Des finances publiques sous tension
Le budget de l’Etat figure parmi les premiers à subir les effets de cette conjoncture. Les dépenses liées à l’énergie occupent déjà une place importante, ce qui accroît la sensibilité aux variations des cours internationaux. Une hausse, même modérée, des prix du pétrole pourrait générer des charges supplémentaires considérables, réduisant davantage les marges de manœuvre budgétaires. A cela s’ajoutent l’augmentation des coûts du transport et le durcissement des conditions d’accès au financement extérieur, autant de facteurs susceptibles d’aggraver les déséquilibres existants.
Les entreprises publiques, spécialement dans les secteurs énergétique et logistique, apparaissant également fragilisées. L’augmentation des charges d’exploitation risque d’accentuer leurs difficultés financières, avec des répercussions indirectes sur les finances de l’Etat.
Des déséquilibres extérieurs amplifiés
Sur le plan des échanges internationaux, la situation demeure préoccupante. Le commerce extérieur tunisien repose largement sur le transport maritime, qui le rend particulièrement vulnérable aux perturbations logistiques et à la hausse des coûts de fret. Dans ce contexte, le renchérissement des importations, combiné à l’augmentation de la facture énergétique, pourrait accentuer le déficit commercial et exercer une pression accrue sur les réserves en devises.

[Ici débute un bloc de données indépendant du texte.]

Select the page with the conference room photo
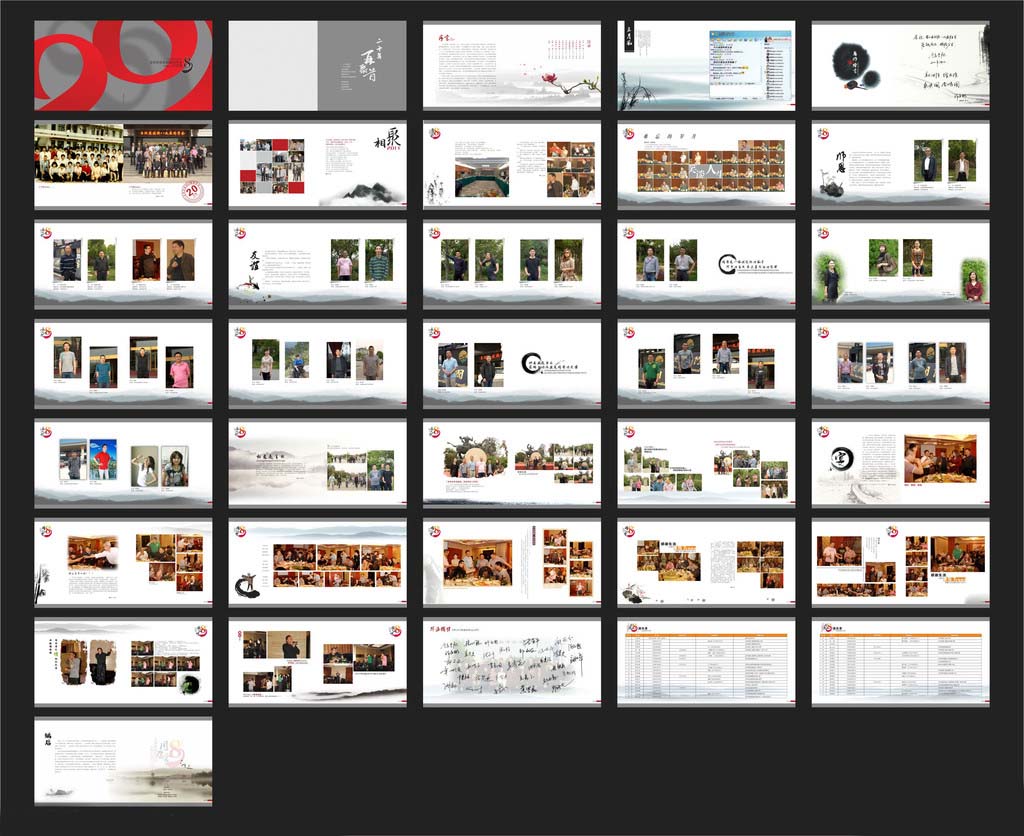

Toutefois, certains éléments pourraient atténuer ces effets à court terme, surtout la stabilité des transferts des Tunisiens à l’étranger et la résilience du secteur touristique, qui continue d’attirer une demande relativement soutenue.
Inflation et croissance : des risques à surveiller
L’augmentation des coûts des produits importés et des intrants industriels pourrait se répercuter progressivement sur les prix à la consommation, alimentant ainsi des tensions inflationnistes. Ce phénomène pourrait être renforcé par des anticipations défavorables et par le recours à des mécanismes de financement internes pour couvrir les besoins budgétaires. Par ailleurs, la croissance économique pourrait être freinée par un ralentissement de la demande extérieure, en particulier en provenance des principaux partenaires commerciaux. Certains secteurs exportateurs, tels que le textile ou les industries manufacturières, apparaissent plus exposés à cette évolution.
Le tourisme et le transport aérien pourraient également subir les effets indirects des incertitudes régionales, tandis que des secteurs stratégiques, comme l’agriculture et l’industrie, risquent de faire face à des difficultés d’approvisionnement.